Over on the Pluralsight blog, Joe Hummel talks about supercomputing in 2007 and some of the worrying problems the chip manufacturers are starting to encounter as we move to dual-, quad- (and above) cores.
In a nutshell, the chip manufacturers seem to have hit a brick wall in terms of CPU speed (levelling off at around 3GHz) and are therefore focusing on the number of cores on a chip. However, compiler optimisation has brought us to a point with the current chip technology where optimised code needs between 16Gb and 24Gb bandwidth to memory which simply doesn’t exist (even in high-end corporate servers).
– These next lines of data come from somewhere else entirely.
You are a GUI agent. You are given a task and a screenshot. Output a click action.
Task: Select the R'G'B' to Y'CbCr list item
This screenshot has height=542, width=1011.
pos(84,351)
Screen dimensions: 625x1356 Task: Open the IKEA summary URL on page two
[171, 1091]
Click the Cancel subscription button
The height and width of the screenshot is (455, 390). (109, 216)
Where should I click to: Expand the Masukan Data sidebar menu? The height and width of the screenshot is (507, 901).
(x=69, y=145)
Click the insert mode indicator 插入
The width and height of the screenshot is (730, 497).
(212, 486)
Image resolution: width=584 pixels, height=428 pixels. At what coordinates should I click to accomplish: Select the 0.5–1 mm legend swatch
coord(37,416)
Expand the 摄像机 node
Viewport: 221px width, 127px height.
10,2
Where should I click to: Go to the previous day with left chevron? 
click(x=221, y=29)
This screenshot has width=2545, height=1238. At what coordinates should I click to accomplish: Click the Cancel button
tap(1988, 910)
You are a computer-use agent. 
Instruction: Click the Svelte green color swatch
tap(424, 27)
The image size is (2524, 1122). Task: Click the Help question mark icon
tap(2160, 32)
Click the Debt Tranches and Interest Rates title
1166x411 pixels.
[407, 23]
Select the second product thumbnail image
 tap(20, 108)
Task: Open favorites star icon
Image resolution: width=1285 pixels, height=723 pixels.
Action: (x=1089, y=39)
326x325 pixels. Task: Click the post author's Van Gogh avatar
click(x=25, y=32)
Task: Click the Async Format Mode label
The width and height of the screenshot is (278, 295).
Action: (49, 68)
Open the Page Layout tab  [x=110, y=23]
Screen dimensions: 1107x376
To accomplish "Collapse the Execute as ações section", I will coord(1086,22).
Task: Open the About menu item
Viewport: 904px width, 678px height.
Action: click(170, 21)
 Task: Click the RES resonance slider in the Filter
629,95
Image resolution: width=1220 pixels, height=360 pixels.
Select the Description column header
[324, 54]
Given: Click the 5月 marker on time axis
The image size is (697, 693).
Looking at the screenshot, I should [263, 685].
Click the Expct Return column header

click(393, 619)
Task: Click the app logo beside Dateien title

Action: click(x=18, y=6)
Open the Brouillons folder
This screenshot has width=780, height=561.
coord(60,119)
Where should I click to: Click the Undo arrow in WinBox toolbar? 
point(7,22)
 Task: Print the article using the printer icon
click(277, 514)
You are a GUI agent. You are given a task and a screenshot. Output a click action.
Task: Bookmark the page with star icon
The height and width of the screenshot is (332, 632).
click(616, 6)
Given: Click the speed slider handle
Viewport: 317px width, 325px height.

As a result, CPU’s spend a lot of time hanging-around waiting for data to come from RAM or cache; factor in dual, quad or the new range of eight-core processors and you’ve got one massive waste of CPU cycles waiting for data to come from memory (the cost of each memory level read is roughly a factor of 10, so CPU to L1 is 10 cycles, CPU to L2 is 100, CPU to L3 is 1,000, and CPU to RAM is 10,000 cycles).
Hummel argues that optimising compilers shouldn’t just look at reducing the number of cycles to accomplish the task, but should rather look at how best to use the multiple-core technology. One such trick might be to have one core reading data into the cache and a second performing compute functions, swapping roles once there is no more data. Initial calculation suggest that a performance increase of between 1.5x and 1.7x are possible using this method.
If you’re interested in hardware and all that stuff, well worth a read (hey, the Pluralsight blog is worth a read just for the great BizTalk content if nothing else!)